# EXERCISE PASSAGE
:::::

Sports Science: Football Helmets

Science Explored | Published  January 17, 2013

When you first hear the words “chronic traumatic encephalopathy (CTE),” you might dismiss it as a mouthful of healthcare jargon without any real personal significance.  But if you or your loved ones have a history of playing impact sports like football, you may want to take notice.  CTE describes a recently documented disease common to veteran football players.  Wait…does football cause disease?  No, this isn’t something picked up from exposure to a communal locker room, but rather the accumulation of thousands of blows to the head.  CTE can cause memory loss, depression, dementia, and difficulty performing mental tasks; often these symptoms don’t appear until years after a football player has stopped playing.  To understand the science behind CTE and some wild suggestions to help prevent it, let’s take a quick look at the history of football helmets.

Football helmets made their debut in the early 1900s with the innovation of hardened leather.  Debate remains over who was the actual inventor of the football helmet because they were initially optional in professional games and few players wore them.  It slowly became common to wear helmets because they provided some protection; the thick leather pads were designed to blunt blows on the forehead while cushioning the ears and rest of the skull.  A mix between boxing headgear and wrestling ear guards provides a good visualization of the original football helmets.

In 1938, the Riddle Company completely changed football when they introduced plastic helmets.  The Riddle Company had made a bet (not a scientific experiment) that plastic helmets would be safer than their leather cousins.  Meanwhile, the NFL was making its own changes:  by the mid-1940s, players were required to wear helmets.  A few years later, players made the transition from their leather helmets to those from Riddle Company made of plastic.  Nowadays, most of us would be stunned to see someone playing football without a helmet – what if they bumped heads?  The irony is that maybe plastic helmets did not make the game safer as Riddle Company had intended.

Football-Helmets

If plastic helmets are supposed to make football safer, some might question why more and more players are being diagnosed with CTE.  One reason is that, until a decade ago, we did not have the medical expertise and equipment to diagnose the disease.  It is possible that a lot of players actually had it but were unaware.  Nutrition science and sports training have come a long way since the 1900s; football players today are often bigger and stronger than their 1900s counterparts.  Bigger and stronger = more force from tackling.  The last reason is more complicated:  the way football was played changed with the arrival of plastic helmets.  Football players can get a false sense of safety while their heads are tucked in a big plastic dome.  Fueled by competitiveness, players tackle their opposition and sometimes clash helmets with well over half a ton of force, according to professor Timothy Gay of University of Nebraska, author of The Physics of Football.  In severe cases, these impacts cause concussions by making the brain bounce around in the skull.  Buildup of trauma like this over time causes CTE.

What, then, is the solution?  Should football helmets disappear tomorrow?  The field is divided.  “Some people have advocated for years to take the helmet off, take the face mask off.  That’ll change the game dramatically,” said Fred Mueller, University of North Carolina professor studying brain injuries.  Helmets were originally intended to prevent catastrophic head injuries like cracked skulls and broken jaws, concussions and resultant CTE that at the time were not understood.  Others say that the solution lies in improving current helmets. Riddle Company, for example, has gone a long way in doing so since its prototypes add shock absorbing facemasks and feature inflatable padding zones.  Still, many neurosurgeons agree that in order to really prevent concussions and CTE, helmets just need to be a whole lot bigger to fit in more padding.   An entirely different approach would be to change the rules of football all together.  But what would football be without tackling?

:::::

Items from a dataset
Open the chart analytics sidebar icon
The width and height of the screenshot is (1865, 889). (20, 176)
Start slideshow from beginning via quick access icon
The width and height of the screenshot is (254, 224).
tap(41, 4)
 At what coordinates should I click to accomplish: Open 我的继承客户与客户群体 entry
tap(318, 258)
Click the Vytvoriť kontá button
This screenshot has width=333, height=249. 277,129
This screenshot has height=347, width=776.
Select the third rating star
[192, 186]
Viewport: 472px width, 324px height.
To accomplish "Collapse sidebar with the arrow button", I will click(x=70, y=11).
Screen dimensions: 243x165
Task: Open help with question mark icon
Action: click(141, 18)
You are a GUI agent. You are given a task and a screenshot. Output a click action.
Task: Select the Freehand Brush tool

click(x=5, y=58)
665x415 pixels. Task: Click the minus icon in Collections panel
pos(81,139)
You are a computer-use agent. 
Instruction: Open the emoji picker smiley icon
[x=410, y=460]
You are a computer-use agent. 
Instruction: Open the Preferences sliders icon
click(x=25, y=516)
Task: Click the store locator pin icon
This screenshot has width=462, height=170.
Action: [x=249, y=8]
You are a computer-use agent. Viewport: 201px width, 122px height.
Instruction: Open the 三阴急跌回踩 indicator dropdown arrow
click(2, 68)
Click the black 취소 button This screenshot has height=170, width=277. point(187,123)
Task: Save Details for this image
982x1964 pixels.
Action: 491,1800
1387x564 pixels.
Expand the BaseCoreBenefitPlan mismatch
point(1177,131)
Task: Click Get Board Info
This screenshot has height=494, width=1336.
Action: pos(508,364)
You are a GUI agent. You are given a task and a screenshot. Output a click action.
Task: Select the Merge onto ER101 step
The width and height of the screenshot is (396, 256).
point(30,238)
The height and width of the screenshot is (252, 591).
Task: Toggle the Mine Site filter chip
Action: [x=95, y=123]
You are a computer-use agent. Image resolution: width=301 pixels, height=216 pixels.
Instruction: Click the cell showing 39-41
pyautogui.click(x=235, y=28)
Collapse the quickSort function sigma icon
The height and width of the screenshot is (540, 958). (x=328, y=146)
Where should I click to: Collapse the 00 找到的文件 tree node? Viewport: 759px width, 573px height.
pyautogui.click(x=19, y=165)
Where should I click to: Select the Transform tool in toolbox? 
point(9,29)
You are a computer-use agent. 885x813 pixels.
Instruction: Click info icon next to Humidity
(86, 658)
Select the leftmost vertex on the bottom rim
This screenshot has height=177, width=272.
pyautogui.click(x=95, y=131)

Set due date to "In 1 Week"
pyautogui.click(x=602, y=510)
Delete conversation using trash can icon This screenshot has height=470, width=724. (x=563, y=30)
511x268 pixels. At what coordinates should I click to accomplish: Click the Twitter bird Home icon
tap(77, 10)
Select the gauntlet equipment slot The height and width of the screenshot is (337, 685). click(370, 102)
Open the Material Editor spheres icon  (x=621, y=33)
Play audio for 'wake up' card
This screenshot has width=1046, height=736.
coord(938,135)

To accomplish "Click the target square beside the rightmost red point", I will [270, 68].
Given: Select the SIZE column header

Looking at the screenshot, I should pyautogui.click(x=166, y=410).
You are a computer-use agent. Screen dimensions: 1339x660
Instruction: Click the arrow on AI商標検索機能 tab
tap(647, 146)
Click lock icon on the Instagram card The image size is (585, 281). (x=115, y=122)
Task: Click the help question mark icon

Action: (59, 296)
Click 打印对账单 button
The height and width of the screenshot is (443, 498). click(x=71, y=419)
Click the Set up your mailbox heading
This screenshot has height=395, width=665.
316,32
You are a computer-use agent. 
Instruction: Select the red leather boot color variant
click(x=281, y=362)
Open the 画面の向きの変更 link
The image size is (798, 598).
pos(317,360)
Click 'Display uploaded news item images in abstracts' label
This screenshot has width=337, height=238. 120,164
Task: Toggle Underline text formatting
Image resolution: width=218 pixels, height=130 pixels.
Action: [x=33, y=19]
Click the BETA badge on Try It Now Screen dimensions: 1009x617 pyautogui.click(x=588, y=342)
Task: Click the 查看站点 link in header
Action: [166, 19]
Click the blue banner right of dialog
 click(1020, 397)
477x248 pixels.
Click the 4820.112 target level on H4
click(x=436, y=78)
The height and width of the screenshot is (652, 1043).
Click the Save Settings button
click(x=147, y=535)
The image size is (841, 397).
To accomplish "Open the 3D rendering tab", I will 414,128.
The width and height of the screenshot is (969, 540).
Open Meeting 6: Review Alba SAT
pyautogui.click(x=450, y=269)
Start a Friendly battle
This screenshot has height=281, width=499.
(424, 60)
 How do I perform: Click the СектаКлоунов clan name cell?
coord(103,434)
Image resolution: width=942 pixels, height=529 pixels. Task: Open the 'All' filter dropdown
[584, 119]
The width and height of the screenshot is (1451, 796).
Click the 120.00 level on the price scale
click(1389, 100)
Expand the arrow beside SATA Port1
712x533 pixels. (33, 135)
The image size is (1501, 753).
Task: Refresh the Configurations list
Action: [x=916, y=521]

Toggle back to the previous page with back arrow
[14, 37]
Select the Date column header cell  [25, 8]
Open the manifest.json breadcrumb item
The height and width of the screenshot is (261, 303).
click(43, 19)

:::::

# TASK GOAL
Please answer these questions about the football helmet article, one per line:
1. What material were the first football helmets made of in the early 1900s?
2. In what year did the Riddle Company introduce plastic helmets?
3. Who is quoted about taking the helmet and face mask off, and what does he study?

# RESULT FOR THIS EXERCISE
1. Hardened leather
2. 1938
3. Fred Mueller, a University of North Carolina professor, who studies brain injuries